:: PROBLEM STATEMENT ::
Take the data below and copy exactly the lines starting at the one with "Privacy Policy (92, 2476)" and finishing at the one with "GoAutoNews (616, 2450)", both included.

■ ■ ■ ■ ■ ■ ■

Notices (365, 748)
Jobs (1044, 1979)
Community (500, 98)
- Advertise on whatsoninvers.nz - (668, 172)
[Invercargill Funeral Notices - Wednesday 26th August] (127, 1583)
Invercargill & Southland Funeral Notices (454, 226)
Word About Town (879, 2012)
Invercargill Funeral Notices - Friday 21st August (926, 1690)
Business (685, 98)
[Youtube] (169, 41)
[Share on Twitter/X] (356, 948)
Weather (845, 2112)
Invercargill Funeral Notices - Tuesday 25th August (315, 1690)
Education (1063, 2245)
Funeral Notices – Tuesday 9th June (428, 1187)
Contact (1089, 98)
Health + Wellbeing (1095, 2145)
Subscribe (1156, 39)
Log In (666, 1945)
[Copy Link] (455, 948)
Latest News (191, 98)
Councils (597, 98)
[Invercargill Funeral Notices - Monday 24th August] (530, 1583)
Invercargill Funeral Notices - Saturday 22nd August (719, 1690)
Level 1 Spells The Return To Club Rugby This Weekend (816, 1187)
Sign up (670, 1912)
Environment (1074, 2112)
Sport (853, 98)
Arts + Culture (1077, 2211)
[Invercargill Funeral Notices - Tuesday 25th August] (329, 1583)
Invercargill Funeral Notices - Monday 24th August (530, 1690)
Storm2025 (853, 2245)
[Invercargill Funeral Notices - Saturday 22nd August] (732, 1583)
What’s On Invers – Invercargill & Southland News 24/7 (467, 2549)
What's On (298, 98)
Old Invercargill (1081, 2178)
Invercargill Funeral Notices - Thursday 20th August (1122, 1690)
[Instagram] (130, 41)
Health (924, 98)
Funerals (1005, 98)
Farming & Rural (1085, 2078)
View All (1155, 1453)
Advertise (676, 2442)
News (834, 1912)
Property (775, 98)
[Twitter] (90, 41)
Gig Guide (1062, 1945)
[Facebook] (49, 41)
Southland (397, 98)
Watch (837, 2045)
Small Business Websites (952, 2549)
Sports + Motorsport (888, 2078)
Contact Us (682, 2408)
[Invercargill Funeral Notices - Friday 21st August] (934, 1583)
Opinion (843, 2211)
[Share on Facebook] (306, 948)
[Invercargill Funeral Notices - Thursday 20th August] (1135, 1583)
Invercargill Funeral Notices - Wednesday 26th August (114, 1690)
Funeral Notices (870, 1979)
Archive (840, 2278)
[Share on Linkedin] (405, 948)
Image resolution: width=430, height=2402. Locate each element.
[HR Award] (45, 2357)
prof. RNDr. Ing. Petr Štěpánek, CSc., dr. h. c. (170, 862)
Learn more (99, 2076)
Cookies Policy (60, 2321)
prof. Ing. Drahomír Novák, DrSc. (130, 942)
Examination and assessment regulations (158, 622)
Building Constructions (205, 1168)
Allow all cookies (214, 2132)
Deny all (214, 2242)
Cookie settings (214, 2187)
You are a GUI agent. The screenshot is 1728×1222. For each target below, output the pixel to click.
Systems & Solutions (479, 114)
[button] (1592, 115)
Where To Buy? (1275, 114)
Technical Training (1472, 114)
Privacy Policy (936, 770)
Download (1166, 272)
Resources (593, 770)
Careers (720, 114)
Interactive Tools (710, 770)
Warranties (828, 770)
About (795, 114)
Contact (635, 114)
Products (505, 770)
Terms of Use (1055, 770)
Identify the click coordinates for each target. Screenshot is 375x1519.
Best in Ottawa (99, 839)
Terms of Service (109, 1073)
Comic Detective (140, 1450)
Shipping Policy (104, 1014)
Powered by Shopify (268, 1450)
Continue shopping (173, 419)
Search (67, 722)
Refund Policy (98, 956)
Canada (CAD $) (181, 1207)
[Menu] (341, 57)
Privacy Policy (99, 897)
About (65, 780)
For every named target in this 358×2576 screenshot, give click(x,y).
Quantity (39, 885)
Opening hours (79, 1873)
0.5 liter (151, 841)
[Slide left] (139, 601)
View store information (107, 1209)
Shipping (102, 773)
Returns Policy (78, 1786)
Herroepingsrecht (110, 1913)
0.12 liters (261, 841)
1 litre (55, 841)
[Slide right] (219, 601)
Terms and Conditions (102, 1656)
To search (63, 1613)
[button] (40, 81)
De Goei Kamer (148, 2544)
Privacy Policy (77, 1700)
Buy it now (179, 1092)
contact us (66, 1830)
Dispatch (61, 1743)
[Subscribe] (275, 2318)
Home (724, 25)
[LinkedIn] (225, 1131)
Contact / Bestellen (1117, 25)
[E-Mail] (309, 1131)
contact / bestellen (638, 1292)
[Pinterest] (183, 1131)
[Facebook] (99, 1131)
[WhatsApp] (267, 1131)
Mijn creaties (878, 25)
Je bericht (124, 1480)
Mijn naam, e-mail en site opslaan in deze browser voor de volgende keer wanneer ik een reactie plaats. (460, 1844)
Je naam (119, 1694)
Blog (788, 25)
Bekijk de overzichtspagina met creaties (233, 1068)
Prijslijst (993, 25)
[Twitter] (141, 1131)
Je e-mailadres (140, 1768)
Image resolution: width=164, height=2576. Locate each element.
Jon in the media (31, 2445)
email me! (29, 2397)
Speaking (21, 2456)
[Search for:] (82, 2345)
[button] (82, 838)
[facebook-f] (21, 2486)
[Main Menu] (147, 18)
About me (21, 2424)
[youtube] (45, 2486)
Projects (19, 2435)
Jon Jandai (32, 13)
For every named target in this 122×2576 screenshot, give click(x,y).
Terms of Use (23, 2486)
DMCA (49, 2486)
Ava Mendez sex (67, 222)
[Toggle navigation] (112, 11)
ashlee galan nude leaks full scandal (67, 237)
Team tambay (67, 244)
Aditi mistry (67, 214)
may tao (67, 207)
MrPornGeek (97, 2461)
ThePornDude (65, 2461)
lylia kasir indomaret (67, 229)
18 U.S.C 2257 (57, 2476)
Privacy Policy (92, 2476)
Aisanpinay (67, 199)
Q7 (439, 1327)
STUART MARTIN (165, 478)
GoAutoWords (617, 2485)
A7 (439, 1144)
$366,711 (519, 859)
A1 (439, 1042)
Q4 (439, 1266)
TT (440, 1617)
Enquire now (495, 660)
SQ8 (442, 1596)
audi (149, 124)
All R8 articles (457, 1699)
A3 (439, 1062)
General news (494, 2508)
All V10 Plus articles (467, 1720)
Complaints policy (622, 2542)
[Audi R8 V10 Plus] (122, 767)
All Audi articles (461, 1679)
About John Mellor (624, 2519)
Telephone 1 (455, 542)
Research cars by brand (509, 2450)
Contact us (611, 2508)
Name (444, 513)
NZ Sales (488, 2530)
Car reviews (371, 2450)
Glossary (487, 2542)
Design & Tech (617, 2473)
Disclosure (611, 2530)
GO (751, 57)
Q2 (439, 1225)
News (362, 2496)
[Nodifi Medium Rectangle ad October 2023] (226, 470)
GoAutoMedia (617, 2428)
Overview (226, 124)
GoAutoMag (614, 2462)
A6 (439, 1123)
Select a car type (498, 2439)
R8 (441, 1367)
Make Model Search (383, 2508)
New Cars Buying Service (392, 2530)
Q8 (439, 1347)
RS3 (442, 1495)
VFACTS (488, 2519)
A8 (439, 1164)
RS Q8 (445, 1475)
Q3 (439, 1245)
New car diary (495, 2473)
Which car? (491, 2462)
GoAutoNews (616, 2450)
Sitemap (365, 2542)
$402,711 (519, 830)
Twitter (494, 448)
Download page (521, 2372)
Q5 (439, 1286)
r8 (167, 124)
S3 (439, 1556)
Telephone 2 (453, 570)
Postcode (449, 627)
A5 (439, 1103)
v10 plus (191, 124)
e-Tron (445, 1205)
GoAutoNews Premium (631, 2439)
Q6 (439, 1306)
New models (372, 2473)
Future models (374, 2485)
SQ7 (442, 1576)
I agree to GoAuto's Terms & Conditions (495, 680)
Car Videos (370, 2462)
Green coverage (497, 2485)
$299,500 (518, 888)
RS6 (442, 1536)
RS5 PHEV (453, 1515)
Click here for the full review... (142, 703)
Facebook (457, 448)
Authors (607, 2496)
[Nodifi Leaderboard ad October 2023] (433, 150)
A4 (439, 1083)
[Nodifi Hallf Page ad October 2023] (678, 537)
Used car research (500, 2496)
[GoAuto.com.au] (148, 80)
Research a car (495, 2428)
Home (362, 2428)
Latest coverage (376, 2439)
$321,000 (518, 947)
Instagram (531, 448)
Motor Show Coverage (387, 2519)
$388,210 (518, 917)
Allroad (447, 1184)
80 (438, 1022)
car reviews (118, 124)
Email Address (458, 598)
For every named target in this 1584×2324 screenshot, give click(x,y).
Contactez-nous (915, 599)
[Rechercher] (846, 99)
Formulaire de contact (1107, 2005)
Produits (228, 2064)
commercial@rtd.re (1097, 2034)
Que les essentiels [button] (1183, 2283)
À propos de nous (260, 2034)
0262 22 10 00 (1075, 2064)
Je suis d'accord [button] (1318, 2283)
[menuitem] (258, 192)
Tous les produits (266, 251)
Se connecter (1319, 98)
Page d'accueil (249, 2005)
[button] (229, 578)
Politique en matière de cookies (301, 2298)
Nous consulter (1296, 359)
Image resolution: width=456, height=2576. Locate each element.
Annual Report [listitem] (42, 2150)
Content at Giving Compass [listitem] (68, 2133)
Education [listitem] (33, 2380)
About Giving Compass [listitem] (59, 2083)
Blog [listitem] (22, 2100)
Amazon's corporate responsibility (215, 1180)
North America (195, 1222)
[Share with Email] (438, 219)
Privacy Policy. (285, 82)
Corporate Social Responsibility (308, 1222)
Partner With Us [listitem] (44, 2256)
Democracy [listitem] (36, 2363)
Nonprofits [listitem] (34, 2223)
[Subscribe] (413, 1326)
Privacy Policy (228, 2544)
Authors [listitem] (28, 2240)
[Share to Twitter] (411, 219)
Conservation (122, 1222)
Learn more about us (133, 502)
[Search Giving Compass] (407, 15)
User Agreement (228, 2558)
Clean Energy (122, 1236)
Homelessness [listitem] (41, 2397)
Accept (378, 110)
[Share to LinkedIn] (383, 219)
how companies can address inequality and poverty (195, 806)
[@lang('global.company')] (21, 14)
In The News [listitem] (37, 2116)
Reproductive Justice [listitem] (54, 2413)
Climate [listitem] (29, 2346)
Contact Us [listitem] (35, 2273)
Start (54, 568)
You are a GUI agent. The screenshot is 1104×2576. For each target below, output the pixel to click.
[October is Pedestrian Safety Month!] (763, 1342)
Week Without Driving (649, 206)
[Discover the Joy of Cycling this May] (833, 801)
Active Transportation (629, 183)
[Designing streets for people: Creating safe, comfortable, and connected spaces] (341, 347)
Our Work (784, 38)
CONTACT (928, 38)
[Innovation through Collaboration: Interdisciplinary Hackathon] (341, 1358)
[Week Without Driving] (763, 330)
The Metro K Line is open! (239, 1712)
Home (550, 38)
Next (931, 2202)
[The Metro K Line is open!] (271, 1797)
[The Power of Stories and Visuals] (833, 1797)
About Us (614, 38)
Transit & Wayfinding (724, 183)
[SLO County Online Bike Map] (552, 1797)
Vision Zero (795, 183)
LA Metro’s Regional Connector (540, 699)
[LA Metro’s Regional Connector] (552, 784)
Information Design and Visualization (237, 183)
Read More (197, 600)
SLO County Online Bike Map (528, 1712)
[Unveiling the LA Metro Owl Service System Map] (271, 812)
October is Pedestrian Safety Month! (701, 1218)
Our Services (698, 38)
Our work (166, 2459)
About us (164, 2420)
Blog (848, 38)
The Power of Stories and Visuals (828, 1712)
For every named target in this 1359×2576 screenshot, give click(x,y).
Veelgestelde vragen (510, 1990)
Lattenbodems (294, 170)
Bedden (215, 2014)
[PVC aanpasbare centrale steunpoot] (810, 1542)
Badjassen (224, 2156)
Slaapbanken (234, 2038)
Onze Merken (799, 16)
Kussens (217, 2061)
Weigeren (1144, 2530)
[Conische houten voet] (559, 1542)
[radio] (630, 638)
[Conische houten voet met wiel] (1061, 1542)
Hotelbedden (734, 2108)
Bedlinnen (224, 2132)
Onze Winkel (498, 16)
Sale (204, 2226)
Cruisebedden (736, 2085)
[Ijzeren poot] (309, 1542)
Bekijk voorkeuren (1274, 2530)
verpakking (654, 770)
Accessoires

■ ■ ■ ■ ■ ■ ■

:: THE COMPLETED TASK ::
Privacy Policy (92, 2476)
Aisanpinay (67, 199)
Q7 (439, 1327)
STUART MARTIN (165, 478)
GoAutoWords (617, 2485)
A7 (439, 1144)
$366,711 (519, 859)
A1 (439, 1042)
Q4 (439, 1266)
TT (440, 1617)
Enquire now (495, 660)
SQ8 (442, 1596)
audi (149, 124)
All R8 articles (457, 1699)
A3 (439, 1062)
General news (494, 2508)
All V10 Plus articles (467, 1720)
Complaints policy (622, 2542)
[Audi R8 V10 Plus] (122, 767)
All Audi articles (461, 1679)
About John Mellor (624, 2519)
Telephone 1 (455, 542)
Research cars by brand (509, 2450)
Contact us (611, 2508)
Name (444, 513)
NZ Sales (488, 2530)
Car reviews (371, 2450)
Glossary (487, 2542)
Design & Tech (617, 2473)
Disclosure (611, 2530)
GO (751, 57)
Q2 (439, 1225)
News (362, 2496)
[Nodifi Medium Rectangle ad October 2023] (226, 470)
GoAutoMedia (617, 2428)
Overview (226, 124)
GoAutoMag (614, 2462)
A6 (439, 1123)
Select a car type (498, 2439)
R8 (441, 1367)
Make Model Search (383, 2508)
New Cars Buying Service (392, 2530)
Q8 (439, 1347)
RS3 (442, 1495)
VFACTS (488, 2519)
A8 (439, 1164)
RS Q8 (445, 1475)
Q3 (439, 1245)
New car diary (495, 2473)
Which car? (491, 2462)
GoAutoNews (616, 2450)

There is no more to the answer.